## Цель задания
Перепишите без изменений часть отрывка о партийной информированности в 1920-е годы: начните с места, где стоят слова «Новые члены партии», и остановитесь после слов «XII съезде РКП(б)[335]50.».

Новые члены партии не понимали политики своего руководства и не знали о реальном положении дел в стране. Документы, посредством которых делалась политика, секретные циркуляры, закрытые письма и шифрованные телеграммы, рассылавшиеся Секретариатом ЦК секретарям местных партийных комитетов, широкой партийной массе оставались неизвестными. Это была сознательная политика руководства партии. «Вынести вопрос на обсуждение 20 тыс. ячеек это значит вынести вопрос на улицу», проговорился Сталин на XII съезде РКП(б)[335]50.
Чем выше было место коммуниста в партийной иерархии, тем большей информацией о положении дел в стране он располагал. Вся же информация имелась только у тех, кто находился на самом верху. Даже Евг. Преображенский, один из лидеров оппозиции 1923 г. и далеко не последний человек в партии, только слышал о какой-то «тройке»[336]51. Что же говорить тогда о рядовой массе коммунистов, которая реально знала только то, что ей разрешалось знать! В результате среди членов партии, как писал во время дискуссии 1923 г. один из коммунистов, «выработалась привычка считать своевременным и разумным лишь предлагаемое "сверху"»[337]52.
Более того, секретарей местных партийных комитетов беспокоило любое знание рядовой массы или суждение о положении дел в руководстве партии. Это беспокойство хорошо чувствуется по некоторым письмам местных секретарей в вышестоящие партийные органы. Например, в письме секретаря Томского губкома РКП(б) Строганова в Сиббюро ЦК от 6 февраля 1923 г. читаем: «Получил одновременно № 16 "Правды" и письмо ЦК по поводу статьи Ленина "Как нам реорганизовать Рабкрин". Общее отношение не выявлено, у более активной публики намечается два мнения: одни считают, что в ЦК есть что-то, что заставило Ильича писать статью, другие склонны отнести, как к результату общего состояния здоровья Ильича. Но по-видимому, широкие партмассы особенного значения статье пока не придали»[338]53. А вот характерное замечание секретаря Сиббюро ЦК С. Косиора в письме от 19 декабря 1923 г., направленном в Секретариат ЦК: «Во время поездки в Иркутск и Красноярск установил, что кое-какая информация о последнем пленуме ЦК и ЦКК в верхушки губернских организаций проникла»[339]54.
После смерти Ленина началось усиленное воспитание партийной массы «в духе ленинизма», целенаправленная ориентация ее на поддержку только генеральной линии партии, вернее, господствующей фракционной группы, освятившей себя именем Ленина. Хотя в 1920-е гг. еще выходили труды Троцкого, Зиновьева, Каменева, Бухарина и других членов оппозиции, отношение к ним формировалось заведомо тенденциозное, а в качестве лучшего пособия по ленинизму предлагалась книга Сталина «Об основах ленинизма».

## Фрагмент данных

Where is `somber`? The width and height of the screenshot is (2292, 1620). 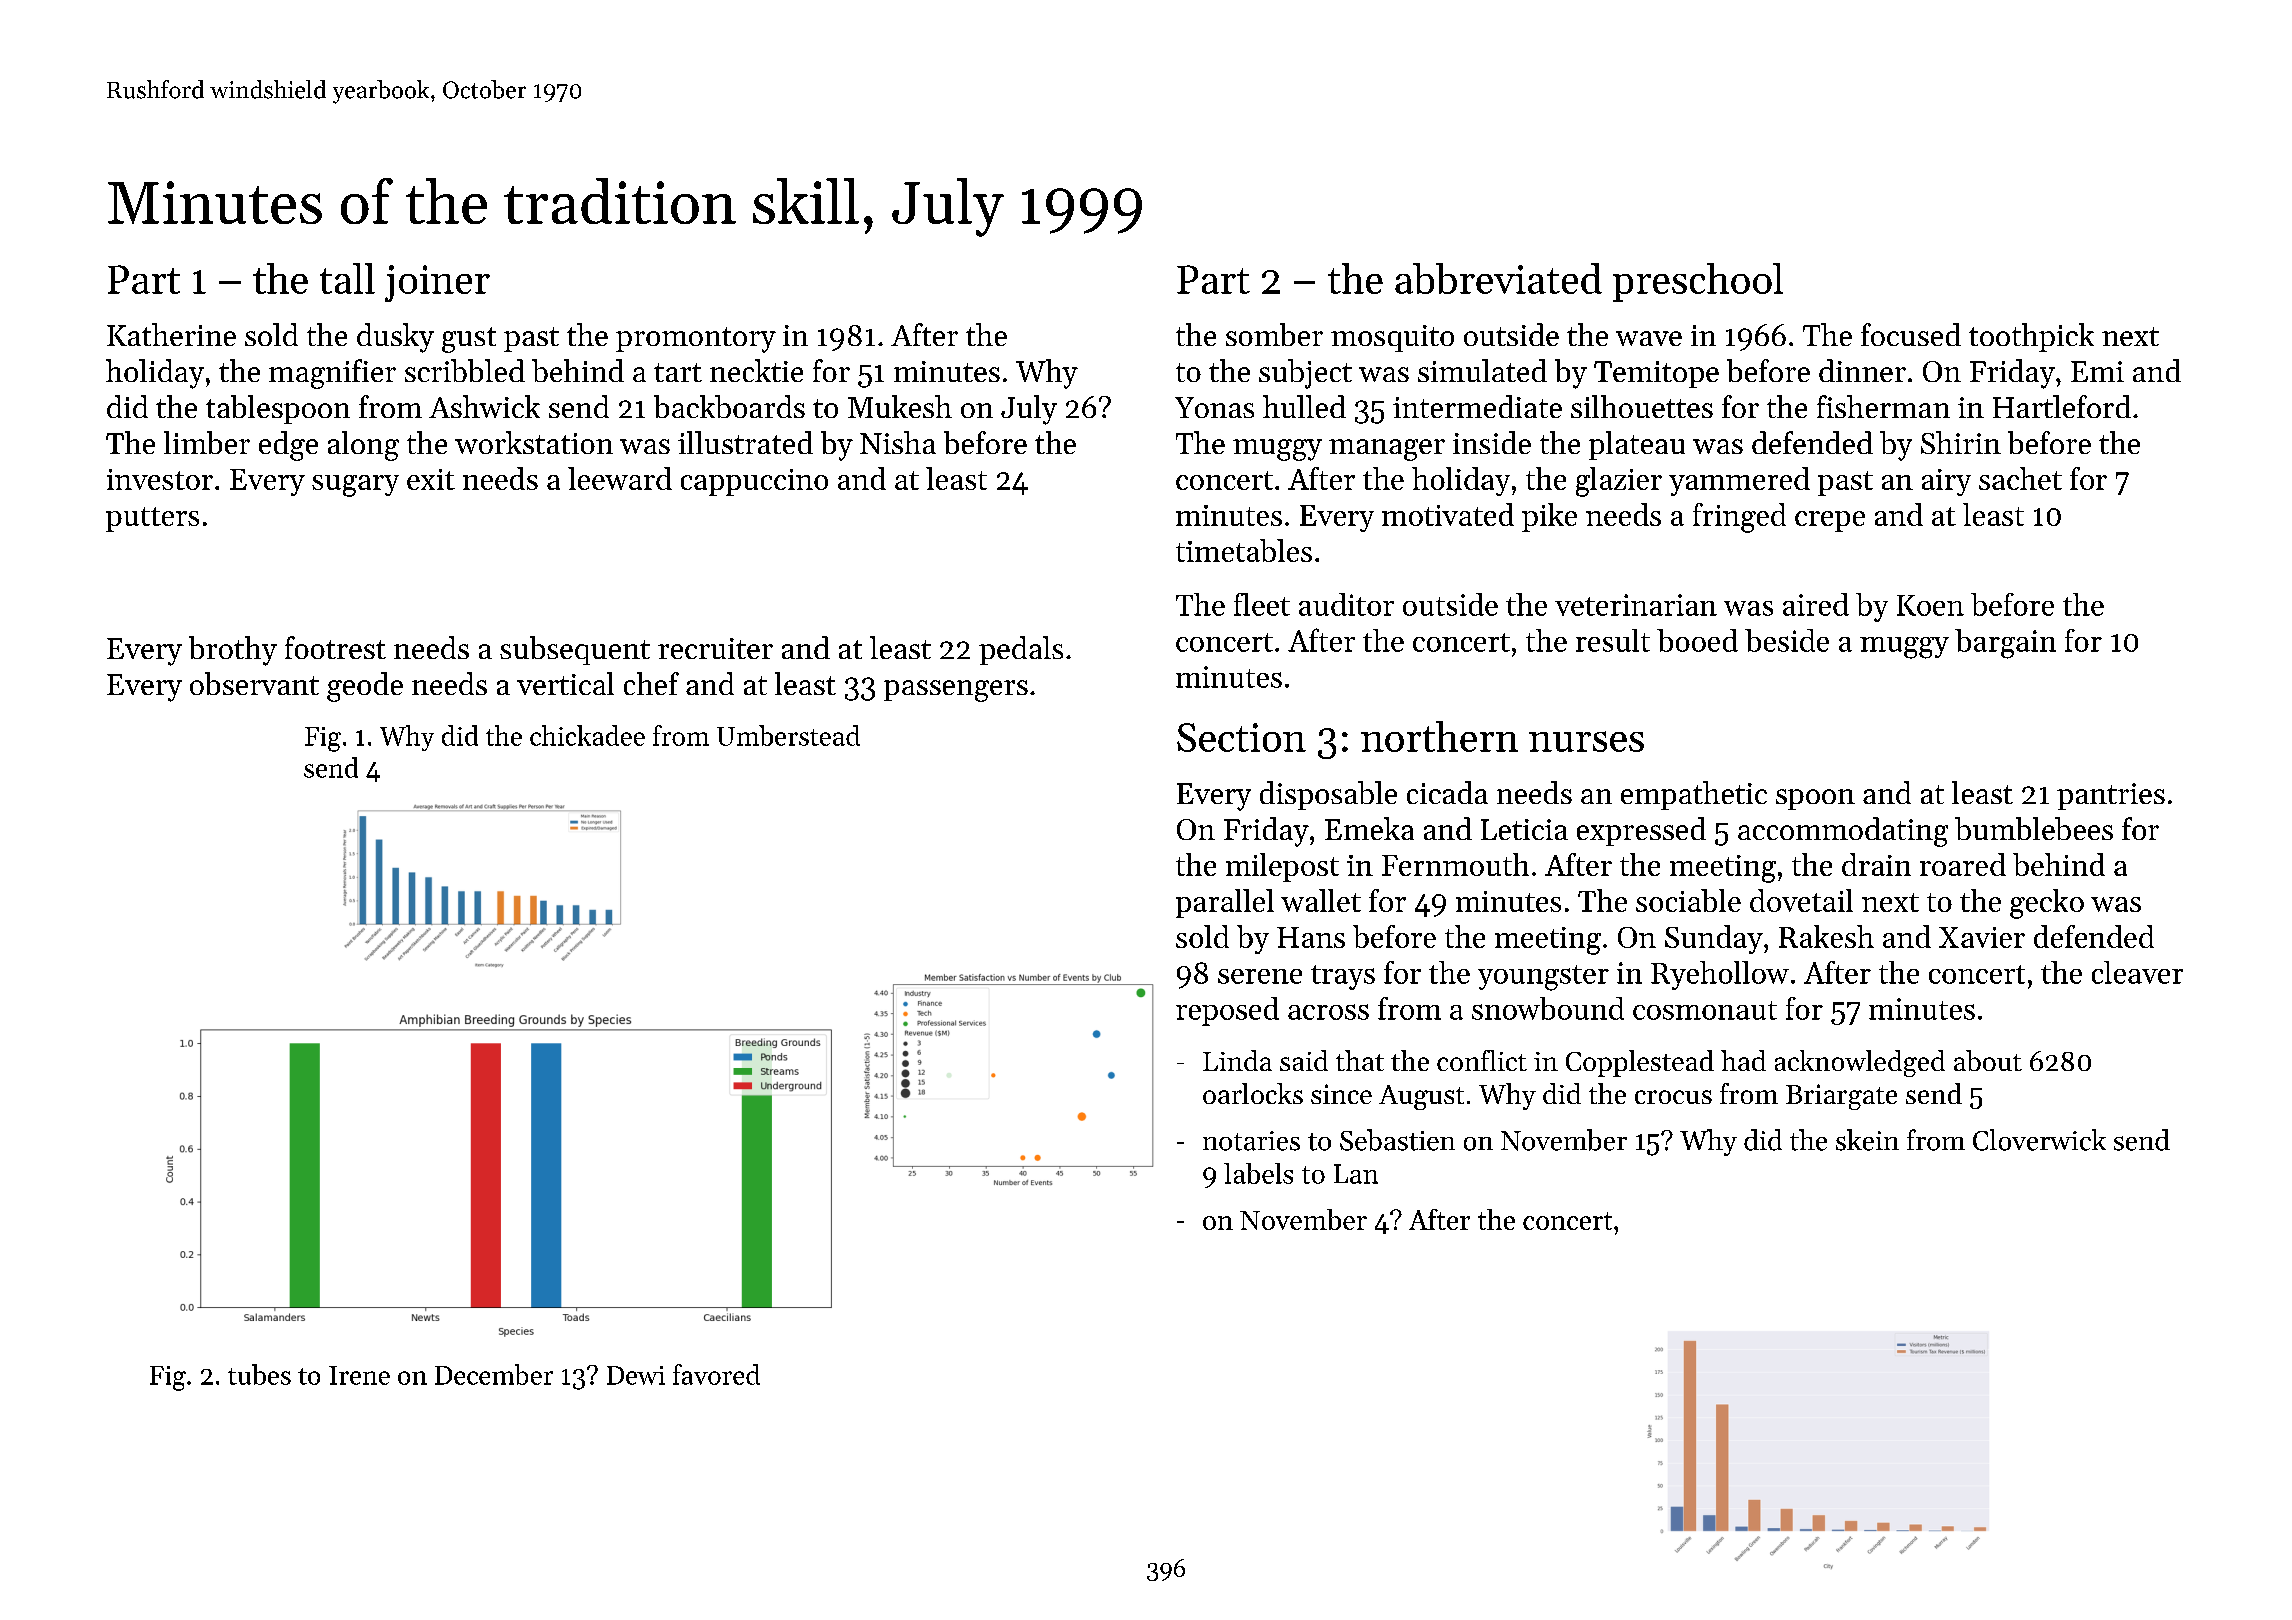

## Решение задания
Новые члены партии не понимали политики своего руководства и не знали о реальном положении дел в стране. Документы, посредством которых делалась политика, секретные циркуляры, закрытые письма и шифрованные телеграммы, рассылавшиеся Секретариатом ЦК секретарям местных партийных комитетов, широкой партийной массе оставались неизвестными. Это была сознательная политика руководства партии. «Вынести вопрос на обсуждение 20 тыс. ячеек это значит вынести вопрос на улицу», проговорился Сталин на XII съезде РКП(б)[335]50.